[Stored data entries]

Segment Open

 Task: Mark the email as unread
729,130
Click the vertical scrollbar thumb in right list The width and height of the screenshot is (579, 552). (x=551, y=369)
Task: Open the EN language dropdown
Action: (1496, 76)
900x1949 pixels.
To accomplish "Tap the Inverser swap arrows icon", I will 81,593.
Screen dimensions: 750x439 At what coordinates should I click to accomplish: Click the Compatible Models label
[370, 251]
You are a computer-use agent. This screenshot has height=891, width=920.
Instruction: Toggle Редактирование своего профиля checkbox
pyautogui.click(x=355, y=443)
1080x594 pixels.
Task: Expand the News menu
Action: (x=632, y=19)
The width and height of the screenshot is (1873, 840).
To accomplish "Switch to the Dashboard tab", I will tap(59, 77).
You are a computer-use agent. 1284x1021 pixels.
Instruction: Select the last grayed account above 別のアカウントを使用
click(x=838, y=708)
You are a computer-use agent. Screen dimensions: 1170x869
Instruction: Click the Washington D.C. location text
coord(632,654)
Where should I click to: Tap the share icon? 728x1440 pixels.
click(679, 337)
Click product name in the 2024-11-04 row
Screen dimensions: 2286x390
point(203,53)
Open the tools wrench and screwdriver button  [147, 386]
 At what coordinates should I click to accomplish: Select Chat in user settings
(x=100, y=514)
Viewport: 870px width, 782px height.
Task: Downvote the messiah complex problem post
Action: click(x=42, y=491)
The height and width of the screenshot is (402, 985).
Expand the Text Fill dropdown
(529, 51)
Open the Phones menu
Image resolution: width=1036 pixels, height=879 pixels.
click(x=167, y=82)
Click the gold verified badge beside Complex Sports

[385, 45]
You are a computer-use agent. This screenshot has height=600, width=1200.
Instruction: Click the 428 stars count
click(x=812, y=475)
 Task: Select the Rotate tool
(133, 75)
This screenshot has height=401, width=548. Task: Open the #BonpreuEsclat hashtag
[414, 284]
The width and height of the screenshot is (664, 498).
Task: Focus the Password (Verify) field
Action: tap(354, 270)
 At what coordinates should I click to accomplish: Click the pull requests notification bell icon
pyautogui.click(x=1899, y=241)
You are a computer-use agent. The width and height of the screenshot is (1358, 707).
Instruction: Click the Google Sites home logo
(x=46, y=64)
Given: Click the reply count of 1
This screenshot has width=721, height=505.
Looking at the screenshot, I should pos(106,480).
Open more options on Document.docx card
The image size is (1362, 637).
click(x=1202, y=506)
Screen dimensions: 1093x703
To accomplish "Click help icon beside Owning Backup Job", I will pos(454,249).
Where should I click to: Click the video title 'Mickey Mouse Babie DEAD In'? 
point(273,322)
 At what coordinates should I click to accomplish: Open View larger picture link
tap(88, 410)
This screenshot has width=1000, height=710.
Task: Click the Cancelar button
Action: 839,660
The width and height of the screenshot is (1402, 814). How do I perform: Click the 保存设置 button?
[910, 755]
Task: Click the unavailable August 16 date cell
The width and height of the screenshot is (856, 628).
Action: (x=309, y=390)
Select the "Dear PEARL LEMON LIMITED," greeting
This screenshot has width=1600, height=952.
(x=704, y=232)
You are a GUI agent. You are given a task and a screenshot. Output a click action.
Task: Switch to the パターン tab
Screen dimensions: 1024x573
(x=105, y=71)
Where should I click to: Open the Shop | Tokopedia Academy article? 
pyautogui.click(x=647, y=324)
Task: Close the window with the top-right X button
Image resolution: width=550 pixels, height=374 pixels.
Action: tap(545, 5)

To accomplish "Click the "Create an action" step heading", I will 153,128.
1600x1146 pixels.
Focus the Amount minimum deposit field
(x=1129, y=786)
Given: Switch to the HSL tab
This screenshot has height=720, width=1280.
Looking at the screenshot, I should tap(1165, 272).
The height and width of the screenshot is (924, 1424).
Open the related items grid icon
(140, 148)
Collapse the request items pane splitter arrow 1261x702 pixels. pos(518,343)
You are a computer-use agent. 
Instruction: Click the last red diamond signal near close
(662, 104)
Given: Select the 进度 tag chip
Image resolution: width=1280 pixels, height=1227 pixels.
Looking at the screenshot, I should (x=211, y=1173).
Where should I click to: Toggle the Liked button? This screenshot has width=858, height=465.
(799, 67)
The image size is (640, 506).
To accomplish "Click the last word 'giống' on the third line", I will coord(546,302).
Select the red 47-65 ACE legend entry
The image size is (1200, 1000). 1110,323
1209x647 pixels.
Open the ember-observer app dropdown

Segment Closed

Task directions: Each of the entries above needs to be given again exactly.

Written solution:
 Task: Mark the email as unread
729,130
Click the vertical scrollbar thumb in right list The width and height of the screenshot is (579, 552). (x=551, y=369)
Task: Open the EN language dropdown
Action: (1496, 76)
900x1949 pixels.
To accomplish "Tap the Inverser swap arrows icon", I will 81,593.
Screen dimensions: 750x439 At what coordinates should I click to accomplish: Click the Compatible Models label
[370, 251]
You are a computer-use agent. This screenshot has height=891, width=920.
Instruction: Toggle Редактирование своего профиля checkbox
pyautogui.click(x=355, y=443)
1080x594 pixels.
Task: Expand the News menu
Action: (x=632, y=19)
The width and height of the screenshot is (1873, 840).
To accomplish "Switch to the Dashboard tab", I will tap(59, 77).
You are a computer-use agent. 1284x1021 pixels.
Instruction: Select the last grayed account above 別のアカウントを使用
click(x=838, y=708)
You are a computer-use agent. Screen dimensions: 1170x869
Instruction: Click the Washington D.C. location text
coord(632,654)
Where should I click to: Tap the share icon? 728x1440 pixels.
click(679, 337)
Click product name in the 2024-11-04 row
Screen dimensions: 2286x390
point(203,53)
Open the tools wrench and screwdriver button  [147, 386]
 At what coordinates should I click to accomplish: Select Chat in user settings
(x=100, y=514)
Viewport: 870px width, 782px height.
Task: Downvote the messiah complex problem post
Action: click(x=42, y=491)
The height and width of the screenshot is (402, 985).
Expand the Text Fill dropdown
(529, 51)
Open the Phones menu
Image resolution: width=1036 pixels, height=879 pixels.
click(x=167, y=82)
Click the gold verified badge beside Complex Sports

[385, 45]
You are a computer-use agent. This screenshot has height=600, width=1200.
Instruction: Click the 428 stars count
click(x=812, y=475)
 Task: Select the Rotate tool
(133, 75)
This screenshot has height=401, width=548. Task: Open the #BonpreuEsclat hashtag
[414, 284]
The width and height of the screenshot is (664, 498).
Task: Focus the Password (Verify) field
Action: tap(354, 270)
 At what coordinates should I click to accomplish: Click the pull requests notification bell icon
pyautogui.click(x=1899, y=241)
You are a computer-use agent. The width and height of the screenshot is (1358, 707).
Instruction: Click the Google Sites home logo
(x=46, y=64)
Given: Click the reply count of 1
This screenshot has width=721, height=505.
Looking at the screenshot, I should pos(106,480).
Open more options on Document.docx card
The image size is (1362, 637).
click(x=1202, y=506)
Screen dimensions: 1093x703
To accomplish "Click help icon beside Owning Backup Job", I will pos(454,249).
Where should I click to: Click the video title 'Mickey Mouse Babie DEAD In'? 
point(273,322)
 At what coordinates should I click to accomplish: Open View larger picture link
tap(88, 410)
This screenshot has width=1000, height=710.
Task: Click the Cancelar button
Action: 839,660
The width and height of the screenshot is (1402, 814). How do I perform: Click the 保存设置 button?
[910, 755]
Task: Click the unavailable August 16 date cell
The width and height of the screenshot is (856, 628).
Action: (x=309, y=390)
Select the "Dear PEARL LEMON LIMITED," greeting
This screenshot has width=1600, height=952.
(x=704, y=232)
You are a GUI agent. You are given a task and a screenshot. Output a click action.
Task: Switch to the パターン tab
Screen dimensions: 1024x573
(x=105, y=71)
Where should I click to: Open the Shop | Tokopedia Academy article? 
pyautogui.click(x=647, y=324)
Task: Close the window with the top-right X button
Image resolution: width=550 pixels, height=374 pixels.
Action: tap(545, 5)

To accomplish "Click the "Create an action" step heading", I will 153,128.
1600x1146 pixels.
Focus the Amount minimum deposit field
(x=1129, y=786)
Given: Switch to the HSL tab
This screenshot has height=720, width=1280.
Looking at the screenshot, I should tap(1165, 272).
The height and width of the screenshot is (924, 1424).
Open the related items grid icon
(140, 148)
Collapse the request items pane splitter arrow 1261x702 pixels. pos(518,343)
You are a computer-use agent. 
Instruction: Click the last red diamond signal near close
(662, 104)
Given: Select the 进度 tag chip
Image resolution: width=1280 pixels, height=1227 pixels.
Looking at the screenshot, I should (x=211, y=1173).
Where should I click to: Toggle the Liked button? This screenshot has width=858, height=465.
(799, 67)
The image size is (640, 506).
To accomplish "Click the last word 'giống' on the third line", I will coord(546,302).
Select the red 47-65 ACE legend entry
The image size is (1200, 1000). 1110,323
1209x647 pixels.
Open the ember-observer app dropdown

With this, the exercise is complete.